You might also like to use a '?' in place of a space as long as there are no other matching filenames than the one with spaces (since '?' matches any character):

rsync -av host:a?long?filename /tmp/

As long as you know that the remote filenames on the command line are interpreted by the remote shell then it all works fine.


ignore "vanished files" warning

Some folks would like to ignore the "vanished files" warning, which manifests as an exit-code 24. The easiest way to do this is to create a shell script wrapper. For instance, name this something like "rsync-no24":

#!/bin/sh
rsync "$@"
e=$?
if test $e = 24; then
    exit 0
fi
exit $e

read-only file system

If you get "Read-only file system" as an error when sending to a rsync daemon then you probably forgot to set "read only = no" for that module.
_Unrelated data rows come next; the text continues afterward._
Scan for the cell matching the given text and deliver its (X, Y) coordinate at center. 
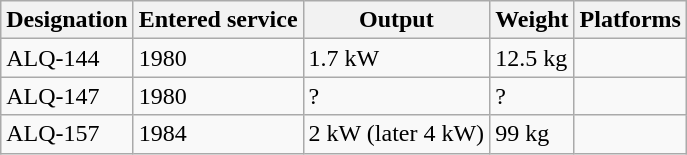
1.7 kW (396, 58)
ALQ-144 (67, 58)
Platforms (630, 20)
ALQ-147 (67, 96)
Designation (67, 20)
Entered service (218, 20)
Output (396, 20)
99 kg (532, 134)
ALQ-157 (67, 134)
1984 (218, 134)
Weight (532, 20)
12.5 kg (532, 58)
2 kW (later 4 kW) (396, 134)
Provide the (X, Y) coordinate of the cell's center where the given text is located.  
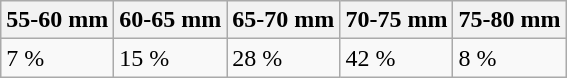
15 % (170, 58)
8 % (510, 58)
75-80 mm (510, 20)
7 % (58, 58)
65-70 mm (284, 20)
42 % (396, 58)
28 % (284, 58)
55-60 mm (58, 20)
70-75 mm (396, 20)
60-65 mm (170, 20)
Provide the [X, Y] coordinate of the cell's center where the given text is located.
multiplexing overflow 101:7104843

This mysterious error, or the similar "invalid message 101:7104843", can happen if one of the rsync processes is killed for some reason and a message beginning with the four characters "Kill" gets inserted into the protocol stream as a result. To solve the problem, you'll need to figure out why rsync is being killed. See this bug report.


inflate (token) returned -5

This error means that rsync failed to handle an expected error from the compression code for a file that happened to be transferred with a block size of 32816 bytes. You can avoid this issue for the affected file by transferring it with a manually-set block size (e.g. --block-size=33000), or by upgrading the receiving side to rsync 3.0.7.